Numeral 103 designates a semiconductor laser for generating a light beam m of wavelength .lambda..sub.2, and numeral 104 a condensing lens for converting the light beam m into a substantially parallel light beam with an elliptical section. The light beam m is reflected on the beam combiner 105, and an elliptical light spot M with the longer diameter thereof directed longitudinally of the guide track is formed on the same guide track 51 as the light spot L as shown in FIG. 7.
In FIG. 6, the light reflected on the optical disk is applied through the focus lens 108 and the mirror 107 to the beam splitter 106, where the light path is changed and the light beam enters a filter 111. The filter 111 is adapted to pass the light l of the wavelength .lambda..sub.1 but not the light m of wavelength .lambda..sub.2. Numeral 112 designates a single lens for reducing the reflected light l. Numeral 113 designates a reflection mirror for reflecting a half of the light while passing the other half therethrough to a light detector 115.
Numeral 114 designates a half-split photo diode for detecting a focus error signal, which detects movement of the light l.sub.1 and produces a focus error signal.
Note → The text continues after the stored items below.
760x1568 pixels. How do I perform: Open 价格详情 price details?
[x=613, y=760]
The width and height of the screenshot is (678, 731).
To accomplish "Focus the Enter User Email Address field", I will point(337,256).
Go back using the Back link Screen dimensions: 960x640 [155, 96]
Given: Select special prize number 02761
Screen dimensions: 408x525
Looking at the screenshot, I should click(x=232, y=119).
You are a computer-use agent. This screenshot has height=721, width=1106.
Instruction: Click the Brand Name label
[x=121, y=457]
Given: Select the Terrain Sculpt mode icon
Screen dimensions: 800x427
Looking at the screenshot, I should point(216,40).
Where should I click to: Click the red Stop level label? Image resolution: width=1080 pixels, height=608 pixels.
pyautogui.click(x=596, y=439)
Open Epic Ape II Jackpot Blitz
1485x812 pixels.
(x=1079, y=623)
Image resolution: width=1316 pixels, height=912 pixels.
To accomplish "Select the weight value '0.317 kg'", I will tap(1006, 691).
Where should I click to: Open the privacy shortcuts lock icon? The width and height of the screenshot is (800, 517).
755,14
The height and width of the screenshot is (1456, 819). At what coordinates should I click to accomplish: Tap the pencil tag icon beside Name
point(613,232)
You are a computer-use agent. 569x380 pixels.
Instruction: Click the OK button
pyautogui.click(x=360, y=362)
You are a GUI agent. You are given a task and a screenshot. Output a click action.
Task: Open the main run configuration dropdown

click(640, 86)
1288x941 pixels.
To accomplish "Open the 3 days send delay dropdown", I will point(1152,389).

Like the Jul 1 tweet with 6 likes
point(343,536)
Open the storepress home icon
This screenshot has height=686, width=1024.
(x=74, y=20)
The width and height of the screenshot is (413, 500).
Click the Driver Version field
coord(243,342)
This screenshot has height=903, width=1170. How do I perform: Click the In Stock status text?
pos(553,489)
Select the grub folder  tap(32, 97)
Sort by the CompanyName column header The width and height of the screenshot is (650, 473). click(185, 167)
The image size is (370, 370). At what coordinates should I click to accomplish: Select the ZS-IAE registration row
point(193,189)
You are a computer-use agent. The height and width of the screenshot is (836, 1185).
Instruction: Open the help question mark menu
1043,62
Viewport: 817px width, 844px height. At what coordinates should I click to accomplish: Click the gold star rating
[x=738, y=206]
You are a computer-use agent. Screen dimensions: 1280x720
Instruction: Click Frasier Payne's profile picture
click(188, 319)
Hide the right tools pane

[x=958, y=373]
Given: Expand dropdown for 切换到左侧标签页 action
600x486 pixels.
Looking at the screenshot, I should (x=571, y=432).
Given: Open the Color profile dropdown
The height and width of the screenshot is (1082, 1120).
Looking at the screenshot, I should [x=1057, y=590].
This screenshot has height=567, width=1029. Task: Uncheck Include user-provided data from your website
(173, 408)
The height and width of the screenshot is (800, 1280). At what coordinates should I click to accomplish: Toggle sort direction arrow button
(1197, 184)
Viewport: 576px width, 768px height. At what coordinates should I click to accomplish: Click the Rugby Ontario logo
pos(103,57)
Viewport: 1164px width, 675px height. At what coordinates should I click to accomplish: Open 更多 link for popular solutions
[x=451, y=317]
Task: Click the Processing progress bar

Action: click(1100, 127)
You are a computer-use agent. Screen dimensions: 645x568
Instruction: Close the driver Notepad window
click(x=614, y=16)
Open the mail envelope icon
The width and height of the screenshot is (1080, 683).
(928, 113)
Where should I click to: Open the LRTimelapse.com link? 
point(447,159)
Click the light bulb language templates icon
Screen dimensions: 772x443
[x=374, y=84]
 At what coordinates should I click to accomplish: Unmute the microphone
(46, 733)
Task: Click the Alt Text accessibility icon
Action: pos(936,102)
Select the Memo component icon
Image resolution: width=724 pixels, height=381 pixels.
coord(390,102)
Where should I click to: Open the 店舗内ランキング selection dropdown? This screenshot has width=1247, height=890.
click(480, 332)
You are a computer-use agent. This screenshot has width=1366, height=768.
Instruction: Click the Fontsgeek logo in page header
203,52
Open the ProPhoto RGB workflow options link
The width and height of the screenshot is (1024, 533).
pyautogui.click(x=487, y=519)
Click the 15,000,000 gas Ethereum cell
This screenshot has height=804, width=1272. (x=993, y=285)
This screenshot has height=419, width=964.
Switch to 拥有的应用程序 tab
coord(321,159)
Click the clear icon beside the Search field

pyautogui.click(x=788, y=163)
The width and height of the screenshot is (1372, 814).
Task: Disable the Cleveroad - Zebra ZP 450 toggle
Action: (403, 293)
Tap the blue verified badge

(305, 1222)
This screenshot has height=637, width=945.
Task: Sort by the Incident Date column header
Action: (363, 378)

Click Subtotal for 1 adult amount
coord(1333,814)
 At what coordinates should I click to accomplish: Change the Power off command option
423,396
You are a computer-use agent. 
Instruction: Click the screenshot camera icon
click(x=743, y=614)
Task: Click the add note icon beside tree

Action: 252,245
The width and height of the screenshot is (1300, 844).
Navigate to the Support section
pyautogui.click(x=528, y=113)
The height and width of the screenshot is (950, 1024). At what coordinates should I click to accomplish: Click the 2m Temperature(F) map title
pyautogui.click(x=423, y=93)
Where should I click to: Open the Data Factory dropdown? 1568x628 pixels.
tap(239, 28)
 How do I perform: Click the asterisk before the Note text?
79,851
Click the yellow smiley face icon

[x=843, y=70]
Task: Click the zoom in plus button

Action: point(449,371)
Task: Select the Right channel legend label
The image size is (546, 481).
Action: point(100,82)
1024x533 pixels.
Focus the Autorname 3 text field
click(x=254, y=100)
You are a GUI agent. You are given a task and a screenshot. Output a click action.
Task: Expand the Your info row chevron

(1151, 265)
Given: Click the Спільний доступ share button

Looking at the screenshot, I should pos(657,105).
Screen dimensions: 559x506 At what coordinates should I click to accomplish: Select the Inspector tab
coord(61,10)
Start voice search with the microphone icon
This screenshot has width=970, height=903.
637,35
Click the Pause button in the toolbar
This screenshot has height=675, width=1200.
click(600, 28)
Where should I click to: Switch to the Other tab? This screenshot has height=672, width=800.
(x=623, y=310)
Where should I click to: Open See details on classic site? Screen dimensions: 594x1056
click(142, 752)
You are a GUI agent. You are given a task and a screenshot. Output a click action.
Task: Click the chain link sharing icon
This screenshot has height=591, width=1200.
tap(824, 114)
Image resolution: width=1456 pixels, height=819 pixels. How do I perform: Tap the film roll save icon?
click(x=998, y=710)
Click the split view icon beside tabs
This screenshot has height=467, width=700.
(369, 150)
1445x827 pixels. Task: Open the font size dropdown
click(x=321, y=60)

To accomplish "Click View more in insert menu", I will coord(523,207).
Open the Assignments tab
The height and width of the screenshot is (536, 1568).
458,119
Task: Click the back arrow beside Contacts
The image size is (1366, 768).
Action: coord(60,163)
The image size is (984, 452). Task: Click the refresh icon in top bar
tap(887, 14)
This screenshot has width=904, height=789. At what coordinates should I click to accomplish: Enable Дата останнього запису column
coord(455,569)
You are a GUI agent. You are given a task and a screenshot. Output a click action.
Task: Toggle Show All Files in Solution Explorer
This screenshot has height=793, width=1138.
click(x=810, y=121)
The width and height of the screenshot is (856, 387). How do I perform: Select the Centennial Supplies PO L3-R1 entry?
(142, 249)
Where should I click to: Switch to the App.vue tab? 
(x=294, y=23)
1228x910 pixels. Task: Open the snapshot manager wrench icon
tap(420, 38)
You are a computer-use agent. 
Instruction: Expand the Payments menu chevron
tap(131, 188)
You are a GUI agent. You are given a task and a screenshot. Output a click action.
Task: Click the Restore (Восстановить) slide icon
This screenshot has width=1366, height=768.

Numeral 115 designates a half-split photo diode for detecting the tracking error signal by the light beam l.sub.2.
Numeral 116 designates an erase laser drive circuit for driving the semiconductor laser 103 and controlling the intensity of the light spot M with the signal applied to the terminal Q.
Numeral 117 designates a record laser drive circuit for driving the semiconductor laser 101 and controlling the intensity of the light spot L with the signal applied to the terminal P.
FIG. 7 shows the two light spots irradiated on the guide track 51 of the disk shown in FIG. 6. The circular light spot L and the oval light spot M are arranged on the same guide track 51.
In this apparatus, in the event that the position of the laser source 103 mounted with mechanical accuracy is displaced by an operating temperature, environmental temperature or a shock, the erase function may be adversely affected with the erase light spot M displaced from the center of the guide track 51 carrying the light spot L causing failure to erase the data in the track involved fully or the undesirable erasure of the data in a neighbouring track. In an alternative case where the erase light spot M is subjected to tracking control, in contrast, the light spots L and M in FIG. 5 may follow different tracks, erasing the valuable data not to be erased in the neighbouring track.